*SOAL 1:*
Menurut kutipan tentang carok, konsep apa yang dianggap sakral oleh masyarakat Madura?
====================
Contoh Etnosentrisme di Indonesia :
Salah
satu contoh etnosentrisme di Indonesia adalah perilaku carok dalam masyarakat
Madura. Menurut Latief Wiyata, carok adalah tindakan atau upaya pembunuhan yang
dilakukan oleh seorang laki-laki apabila harga dirinya merasa terusik. Secara
sepintas, konsep carok dianggap sebagai perilaku yang brutal dan tidak masuk
akal. Hal itu terjadi apabila konsep carok dinilai dengan pandangan kebudayaan
kelompok masyarakat lain yang beranggapan bahwa menyelesaikan masalah dengan
menggunakan kekerasan dianggap tidak masuk akal dan tidak manusiawi. Namun,
bagi masyarakat Madura, harga diri merupakan konsep yang sakral dan harus
selalu dijunjung tinggi dalam masyarakat. Oleh karena itu, terjadi perbedaan
penafsiran mengenai masalah carok antara masyarakat Madura dan kelompok
masyarakat lainnya karena tidak adanya pemahaman atas konteks sosial budaya
terjadinya perilaku carok tersebut dalam masyarakat Madura. Contoh
etnosentrisme dalam menilai secara negatif konteks sosial budaya terjadinya
perilaku carok dalam masyarakat Madura tersebut telah banyak ditentang oleh
para ahli ilmu sosial.
====================
*SOAL 2:*
Ubah catatan di bawah mulai dari baris pertama hingga baris yang memuat "Action: (x=734, y=458)", termasuk baris itu. Ganti "eye icon" dengan "eye symbol" dan biarkan bagian lainnya tetap sama.

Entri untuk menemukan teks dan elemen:
====================
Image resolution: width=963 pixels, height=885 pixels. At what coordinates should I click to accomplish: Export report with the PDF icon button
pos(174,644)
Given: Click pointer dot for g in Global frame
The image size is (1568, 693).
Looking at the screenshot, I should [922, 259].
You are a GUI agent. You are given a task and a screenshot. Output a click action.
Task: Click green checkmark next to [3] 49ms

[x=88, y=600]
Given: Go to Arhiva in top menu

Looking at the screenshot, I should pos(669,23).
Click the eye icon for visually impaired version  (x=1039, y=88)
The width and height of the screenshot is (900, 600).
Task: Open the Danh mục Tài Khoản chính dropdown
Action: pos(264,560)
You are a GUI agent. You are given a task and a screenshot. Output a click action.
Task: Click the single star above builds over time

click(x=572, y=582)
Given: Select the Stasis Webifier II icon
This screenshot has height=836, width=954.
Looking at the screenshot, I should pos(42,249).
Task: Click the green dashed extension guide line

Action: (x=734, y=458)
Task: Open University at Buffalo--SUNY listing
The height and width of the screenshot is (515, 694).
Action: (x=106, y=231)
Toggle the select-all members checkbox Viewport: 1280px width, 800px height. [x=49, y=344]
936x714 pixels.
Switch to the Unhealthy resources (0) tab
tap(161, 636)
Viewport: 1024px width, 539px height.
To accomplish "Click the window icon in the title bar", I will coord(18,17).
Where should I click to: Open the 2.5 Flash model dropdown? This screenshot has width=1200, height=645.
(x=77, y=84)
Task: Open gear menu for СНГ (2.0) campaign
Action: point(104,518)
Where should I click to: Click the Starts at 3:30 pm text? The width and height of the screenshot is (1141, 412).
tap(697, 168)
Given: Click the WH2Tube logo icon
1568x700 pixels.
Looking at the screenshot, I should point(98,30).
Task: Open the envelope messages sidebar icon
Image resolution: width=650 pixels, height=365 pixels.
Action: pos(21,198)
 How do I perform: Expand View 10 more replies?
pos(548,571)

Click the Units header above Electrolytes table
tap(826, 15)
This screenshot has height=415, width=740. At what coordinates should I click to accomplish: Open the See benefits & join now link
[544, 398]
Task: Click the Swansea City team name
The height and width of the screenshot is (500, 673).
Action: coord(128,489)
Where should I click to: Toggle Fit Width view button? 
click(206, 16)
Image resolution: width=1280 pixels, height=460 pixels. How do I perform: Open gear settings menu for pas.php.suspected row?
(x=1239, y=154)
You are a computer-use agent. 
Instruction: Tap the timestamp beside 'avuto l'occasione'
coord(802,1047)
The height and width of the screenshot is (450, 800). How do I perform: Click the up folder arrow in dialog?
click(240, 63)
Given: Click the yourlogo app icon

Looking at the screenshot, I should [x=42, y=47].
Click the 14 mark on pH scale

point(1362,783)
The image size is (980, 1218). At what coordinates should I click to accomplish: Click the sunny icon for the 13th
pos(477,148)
====================
*JAWABAN 1:*
Harga diri.

*JAWABAN 2:*
Image resolution: width=963 pixels, height=885 pixels. At what coordinates should I click to accomplish: Export report with the PDF icon button
pos(174,644)
Given: Click pointer dot for g in Global frame
The image size is (1568, 693).
Looking at the screenshot, I should [922, 259].
You are a GUI agent. You are given a task and a screenshot. Output a click action.
Task: Click green checkmark next to [3] 49ms

[x=88, y=600]
Given: Go to Arhiva in top menu

Looking at the screenshot, I should pos(669,23).
Click the eye symbol for visually impaired version  (x=1039, y=88)
The width and height of the screenshot is (900, 600).
Task: Open the Danh mục Tài Khoản chính dropdown
Action: pos(264,560)
You are a GUI agent. You are given a task and a screenshot. Output a click action.
Task: Click the single star above builds over time

click(x=572, y=582)
Given: Select the Stasis Webifier II icon
This screenshot has height=836, width=954.
Looking at the screenshot, I should pos(42,249).
Task: Click the green dashed extension guide line

Action: (x=734, y=458)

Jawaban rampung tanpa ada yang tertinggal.